Scheduling is one of the biggest pain points for Amazon CS Associates globally. Shifts are assigned quarterly with little room for change — and often don't reflect the hours associates can actually work well.
I initiated this project after seeing scheduling consistently surface in satisfaction data. The idea: let associates submit preferences and feed them into the scheduling engine at assignment time. Leadership picked it up quickly, and I partnered with Product to build it into AtoZ — Amazon's internal scheduling tool.
Associates are hired to meet business demand — not necessarily to work the hours that fit their lives.
Amazon CS recruits based on when contact volume is highest. Schedules are assigned quarterly and largely fixed once set. Workarounds like shift swaps exist, but the core problem remains: associates have no input into the schedule they receive. This consistently ranked among the top drivers of dissatisfaction and attrition.
Existing workarounds put the burden on associates to fix a problem the system created. I wanted to address it upstream, at the point of assignment.
Global Complexity
Labour laws vary by country. Some associates have fixed shifts in their contracts. No single solution works everywhere.
Raised Expectations
Asking for preferences creates an implicit promise. If the shift doesn't change, disappointment is worse than never being asked.
Fairness at Scale
Preferences overlap heavily — most people want daytime. Someone has to get a less desirable slot. How do you make that fair?
No Existing Metric
There was no way to measure how well a shift matched someone's preferences. We needed to invent one.

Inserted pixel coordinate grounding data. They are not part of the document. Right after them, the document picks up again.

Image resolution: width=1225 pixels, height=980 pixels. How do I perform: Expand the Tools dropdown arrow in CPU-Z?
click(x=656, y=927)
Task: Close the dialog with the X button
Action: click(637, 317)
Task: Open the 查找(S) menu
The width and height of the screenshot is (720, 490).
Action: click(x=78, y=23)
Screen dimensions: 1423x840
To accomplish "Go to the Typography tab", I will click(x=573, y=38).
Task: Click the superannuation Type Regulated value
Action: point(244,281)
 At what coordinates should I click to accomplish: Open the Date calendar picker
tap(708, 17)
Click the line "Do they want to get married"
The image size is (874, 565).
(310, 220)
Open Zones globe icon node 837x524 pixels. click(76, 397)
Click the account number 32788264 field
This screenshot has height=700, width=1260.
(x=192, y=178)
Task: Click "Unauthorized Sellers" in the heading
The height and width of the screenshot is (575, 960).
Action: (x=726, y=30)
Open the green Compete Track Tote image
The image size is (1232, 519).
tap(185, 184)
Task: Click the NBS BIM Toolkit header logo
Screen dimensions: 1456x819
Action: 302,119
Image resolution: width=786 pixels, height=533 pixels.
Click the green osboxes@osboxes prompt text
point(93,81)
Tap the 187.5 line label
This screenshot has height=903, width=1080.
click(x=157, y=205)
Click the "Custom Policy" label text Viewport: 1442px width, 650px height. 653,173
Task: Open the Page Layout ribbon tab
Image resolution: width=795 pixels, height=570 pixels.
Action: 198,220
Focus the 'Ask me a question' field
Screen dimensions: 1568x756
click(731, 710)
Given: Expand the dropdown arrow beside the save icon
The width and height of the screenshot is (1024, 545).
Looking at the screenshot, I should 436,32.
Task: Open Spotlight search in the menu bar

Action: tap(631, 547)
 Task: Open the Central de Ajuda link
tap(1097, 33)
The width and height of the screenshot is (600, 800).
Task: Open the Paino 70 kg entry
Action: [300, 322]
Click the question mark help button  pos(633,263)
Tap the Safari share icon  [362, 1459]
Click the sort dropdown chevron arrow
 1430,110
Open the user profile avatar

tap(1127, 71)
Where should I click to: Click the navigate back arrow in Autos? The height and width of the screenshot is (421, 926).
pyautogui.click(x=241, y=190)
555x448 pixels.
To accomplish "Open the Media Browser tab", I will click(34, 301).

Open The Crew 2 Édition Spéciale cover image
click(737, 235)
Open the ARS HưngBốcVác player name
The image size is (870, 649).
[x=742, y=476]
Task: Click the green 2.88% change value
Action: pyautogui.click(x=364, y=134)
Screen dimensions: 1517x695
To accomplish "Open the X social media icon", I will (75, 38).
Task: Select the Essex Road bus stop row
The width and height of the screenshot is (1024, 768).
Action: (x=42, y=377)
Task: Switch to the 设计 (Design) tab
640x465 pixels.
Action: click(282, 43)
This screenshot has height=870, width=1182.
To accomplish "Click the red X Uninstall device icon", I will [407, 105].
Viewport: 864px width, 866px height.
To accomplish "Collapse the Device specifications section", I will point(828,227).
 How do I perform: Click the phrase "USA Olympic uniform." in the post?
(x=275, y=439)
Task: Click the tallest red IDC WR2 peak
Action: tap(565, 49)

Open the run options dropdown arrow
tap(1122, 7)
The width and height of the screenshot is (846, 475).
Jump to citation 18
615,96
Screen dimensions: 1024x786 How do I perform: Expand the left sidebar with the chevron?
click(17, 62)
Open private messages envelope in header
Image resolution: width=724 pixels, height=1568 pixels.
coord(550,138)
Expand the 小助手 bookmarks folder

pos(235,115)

Before designing anything, we ran a global survey across US, EU, and India to understand what associates actually wanted from their schedules.
It's not just the hours
Days of the week and break timing mattered just as much as start time.
Shift structure matters
Some preferred one long shift; others wanted two shorter shifts with a break — especially caregivers and long-commute associates.
86% prefer daytime
Preferred hours clustered heavily around local daytime — directly conflicting with peak demand. We couldn't give everyone what they wanted.
The bar is lower than expected
Associates said if even 1 out of 3 schedules reflected their preferences, they'd feel meaningfully better. This reframed what success looked like.
The more detailed the preference input, the higher the expectation — and the higher the disappointment when it isn't met.
Early iterations
We explored ranked preferences (Preference 1, 2, 3 — fallbacks if the first can't be met), shift structure options (one long shift vs. two shorter shifts), and "block hours" where associates mark times they absolutely cannot work.
After testing with associates, the problem was clear: a long, detailed form set expectations the system couldn't meet. The more options they filled out, the more they expected to get exactly what they entered.
We scaled back to one preference set: preferred days, preferred hours, and shift type. Simple enough to set honest expectations. Specific enough to be meaningful.
One preference set, not many
Multiple ranked preferences implied a higher chance of fulfillment. One set kept expectations calibrated.
No "block hours"
Asking what they refuse to work felt like a commitment we couldn't honor. We focused on what they prefer.
Shift type as a preference
One long shift or two shorter shifts — a real need from research, without adding model complexity.
Transparent communication
Preferences are considered, not guaranteed. The UI needed to make that clear upfront.
We wanted to be upfront and clear about what to expect, so associates don't feel they've been given a false promise.
When not everyone can get what they want, how do you make the outcome feel fair?
I worked with Product to design a scoring mechanism that feeds directly into the scheduling engine — making fairness something the system actively optimizes for.
Preference Fulfillment Rate
Measures overlap between assigned hours and preferred hours. 100 = complete match, 0 = no match. Scores accumulate across cycles.
PFR as a scheduling input
Associates with lower accumulated PFR scores get priority in the next cycle. Those who've consistently received unfavorable shifts move up the queue.
Fairness over time
No single cycle satisfies everyone. But over multiple cycles, the system balances out. The goal is equity across cycles, not perfection in any one.
Built into AtoZ — the scheduling app associates already use — so there was no new tool to learn.
Piloted in India with 400 associates. Results validated the core hypothesis.
PFR Score Improvement
84.2% → 89.4%Compared schedules 6 months before and after adoption. Average PFR rose by 6.25% — a meaningful increase in schedule-to-preference alignment.
Associate Sentiment
29%29% of pilot associates reported that Preference Based Shift Assignment helped them get more desired schedules.
Rollout
India + EUFollowing a successful pilot, the feature launched to all associates in India and the EU, with further expansion planned.